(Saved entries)
Segment Open

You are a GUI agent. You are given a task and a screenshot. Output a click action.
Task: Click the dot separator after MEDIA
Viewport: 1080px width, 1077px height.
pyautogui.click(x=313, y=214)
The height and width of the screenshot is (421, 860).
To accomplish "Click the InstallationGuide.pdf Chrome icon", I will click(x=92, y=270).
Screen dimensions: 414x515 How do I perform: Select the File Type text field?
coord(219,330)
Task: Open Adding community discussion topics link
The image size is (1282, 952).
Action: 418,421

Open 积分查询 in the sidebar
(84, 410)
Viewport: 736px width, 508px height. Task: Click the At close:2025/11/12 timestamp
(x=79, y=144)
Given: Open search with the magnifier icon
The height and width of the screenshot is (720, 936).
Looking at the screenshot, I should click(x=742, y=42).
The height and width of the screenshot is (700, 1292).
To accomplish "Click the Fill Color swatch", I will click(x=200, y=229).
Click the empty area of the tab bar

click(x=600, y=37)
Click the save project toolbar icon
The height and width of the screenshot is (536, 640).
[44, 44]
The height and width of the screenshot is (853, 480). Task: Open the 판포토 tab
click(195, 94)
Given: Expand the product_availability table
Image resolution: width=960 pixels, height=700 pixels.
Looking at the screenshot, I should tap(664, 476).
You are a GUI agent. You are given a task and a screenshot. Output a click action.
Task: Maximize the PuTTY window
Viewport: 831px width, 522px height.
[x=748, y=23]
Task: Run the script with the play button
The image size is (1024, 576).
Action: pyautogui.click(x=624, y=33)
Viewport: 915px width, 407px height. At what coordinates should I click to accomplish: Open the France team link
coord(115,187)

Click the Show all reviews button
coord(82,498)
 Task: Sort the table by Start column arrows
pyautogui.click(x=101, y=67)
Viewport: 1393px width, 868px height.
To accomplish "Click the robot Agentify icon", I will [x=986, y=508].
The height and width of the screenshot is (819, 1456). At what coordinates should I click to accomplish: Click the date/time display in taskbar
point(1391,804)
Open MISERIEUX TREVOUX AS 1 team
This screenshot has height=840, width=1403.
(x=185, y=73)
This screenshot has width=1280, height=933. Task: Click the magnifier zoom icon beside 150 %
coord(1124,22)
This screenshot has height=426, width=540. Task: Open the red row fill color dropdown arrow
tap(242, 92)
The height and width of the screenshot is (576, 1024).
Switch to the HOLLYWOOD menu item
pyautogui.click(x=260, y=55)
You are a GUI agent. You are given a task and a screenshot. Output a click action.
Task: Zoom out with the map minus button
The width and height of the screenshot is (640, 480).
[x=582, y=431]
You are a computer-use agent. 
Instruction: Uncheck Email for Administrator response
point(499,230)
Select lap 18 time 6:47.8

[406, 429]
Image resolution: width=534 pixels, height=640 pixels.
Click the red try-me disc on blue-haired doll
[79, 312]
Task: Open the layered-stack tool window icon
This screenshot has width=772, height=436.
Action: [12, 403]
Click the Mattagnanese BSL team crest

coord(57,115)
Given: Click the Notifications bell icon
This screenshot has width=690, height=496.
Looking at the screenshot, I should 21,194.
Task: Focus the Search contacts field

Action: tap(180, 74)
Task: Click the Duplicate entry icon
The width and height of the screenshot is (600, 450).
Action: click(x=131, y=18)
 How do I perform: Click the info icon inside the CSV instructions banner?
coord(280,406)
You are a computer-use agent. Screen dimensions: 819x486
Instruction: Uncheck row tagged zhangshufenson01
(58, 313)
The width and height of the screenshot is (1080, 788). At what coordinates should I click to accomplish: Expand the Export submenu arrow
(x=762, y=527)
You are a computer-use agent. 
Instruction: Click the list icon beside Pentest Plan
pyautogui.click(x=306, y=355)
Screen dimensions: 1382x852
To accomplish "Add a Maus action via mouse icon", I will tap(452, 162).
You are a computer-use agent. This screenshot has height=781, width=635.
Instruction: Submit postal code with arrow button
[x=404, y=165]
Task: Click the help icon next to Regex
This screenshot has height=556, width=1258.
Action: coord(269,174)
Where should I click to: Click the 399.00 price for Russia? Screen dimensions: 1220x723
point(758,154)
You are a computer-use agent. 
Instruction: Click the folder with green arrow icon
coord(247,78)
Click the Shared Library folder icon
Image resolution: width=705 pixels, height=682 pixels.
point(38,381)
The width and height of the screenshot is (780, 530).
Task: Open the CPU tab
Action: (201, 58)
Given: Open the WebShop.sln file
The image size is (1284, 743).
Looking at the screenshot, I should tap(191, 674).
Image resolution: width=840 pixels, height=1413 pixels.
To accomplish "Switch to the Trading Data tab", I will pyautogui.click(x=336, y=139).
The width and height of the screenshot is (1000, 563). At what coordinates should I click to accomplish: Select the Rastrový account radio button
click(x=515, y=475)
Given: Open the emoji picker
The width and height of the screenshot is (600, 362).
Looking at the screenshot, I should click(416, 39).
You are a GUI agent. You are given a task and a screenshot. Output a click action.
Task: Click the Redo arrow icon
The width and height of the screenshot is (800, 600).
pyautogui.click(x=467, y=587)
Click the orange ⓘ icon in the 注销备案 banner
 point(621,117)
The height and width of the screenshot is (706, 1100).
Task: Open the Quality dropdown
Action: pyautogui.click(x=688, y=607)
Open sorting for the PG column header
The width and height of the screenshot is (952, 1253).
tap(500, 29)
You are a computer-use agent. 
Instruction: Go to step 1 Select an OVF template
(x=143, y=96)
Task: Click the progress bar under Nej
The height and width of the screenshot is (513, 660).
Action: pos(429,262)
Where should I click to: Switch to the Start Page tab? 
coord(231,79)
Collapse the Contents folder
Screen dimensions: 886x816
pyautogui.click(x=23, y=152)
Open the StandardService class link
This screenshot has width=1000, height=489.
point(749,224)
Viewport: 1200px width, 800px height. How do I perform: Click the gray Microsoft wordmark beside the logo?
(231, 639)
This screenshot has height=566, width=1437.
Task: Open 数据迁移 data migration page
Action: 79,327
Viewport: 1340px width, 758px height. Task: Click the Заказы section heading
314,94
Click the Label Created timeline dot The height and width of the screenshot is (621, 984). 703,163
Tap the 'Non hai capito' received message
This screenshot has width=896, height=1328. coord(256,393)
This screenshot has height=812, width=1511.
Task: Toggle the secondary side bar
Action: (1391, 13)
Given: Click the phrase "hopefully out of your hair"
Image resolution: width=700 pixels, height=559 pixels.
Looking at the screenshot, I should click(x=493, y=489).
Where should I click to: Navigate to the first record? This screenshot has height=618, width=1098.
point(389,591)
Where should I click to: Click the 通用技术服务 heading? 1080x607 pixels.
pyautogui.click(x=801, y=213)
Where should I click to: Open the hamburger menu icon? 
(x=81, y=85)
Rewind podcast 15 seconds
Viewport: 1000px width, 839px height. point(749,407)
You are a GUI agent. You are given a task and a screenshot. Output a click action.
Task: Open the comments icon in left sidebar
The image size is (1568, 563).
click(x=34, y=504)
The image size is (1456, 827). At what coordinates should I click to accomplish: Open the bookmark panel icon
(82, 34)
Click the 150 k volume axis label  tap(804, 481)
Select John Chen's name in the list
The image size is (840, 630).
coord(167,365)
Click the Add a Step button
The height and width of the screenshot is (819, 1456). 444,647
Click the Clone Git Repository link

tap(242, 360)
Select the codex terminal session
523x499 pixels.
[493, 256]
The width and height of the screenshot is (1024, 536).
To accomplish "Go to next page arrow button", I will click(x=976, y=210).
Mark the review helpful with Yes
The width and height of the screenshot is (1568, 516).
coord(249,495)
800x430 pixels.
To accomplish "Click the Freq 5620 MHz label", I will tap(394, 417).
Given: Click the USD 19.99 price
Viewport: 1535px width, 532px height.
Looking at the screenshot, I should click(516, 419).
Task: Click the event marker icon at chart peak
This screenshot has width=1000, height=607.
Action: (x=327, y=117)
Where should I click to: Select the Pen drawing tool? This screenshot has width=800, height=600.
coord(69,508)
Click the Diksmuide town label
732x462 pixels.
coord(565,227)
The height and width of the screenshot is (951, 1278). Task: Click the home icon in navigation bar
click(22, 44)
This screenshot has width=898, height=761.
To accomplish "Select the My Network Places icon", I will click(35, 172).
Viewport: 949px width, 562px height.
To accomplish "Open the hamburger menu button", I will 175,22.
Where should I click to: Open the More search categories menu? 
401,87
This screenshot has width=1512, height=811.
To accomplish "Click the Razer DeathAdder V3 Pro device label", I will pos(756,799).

Segment Closed

## [TASK GOAL]
Repeat the data above starting at the line with "Where should I click to: Select" and ending at its last line, exactly, with no other lines.

## [SOLVED PROBLEM]
Where should I click to: Select the Pen drawing tool? This screenshot has width=800, height=600.
coord(69,508)
Click the Diksmuide town label
732x462 pixels.
coord(565,227)
The height and width of the screenshot is (951, 1278). Task: Click the home icon in navigation bar
click(22, 44)
This screenshot has width=898, height=761.
To accomplish "Select the My Network Places icon", I will click(35, 172).
Viewport: 949px width, 562px height.
To accomplish "Open the hamburger menu button", I will 175,22.
Where should I click to: Open the More search categories menu? 
401,87
This screenshot has width=1512, height=811.
To accomplish "Click the Razer DeathAdder V3 Pro device label", I will pos(756,799).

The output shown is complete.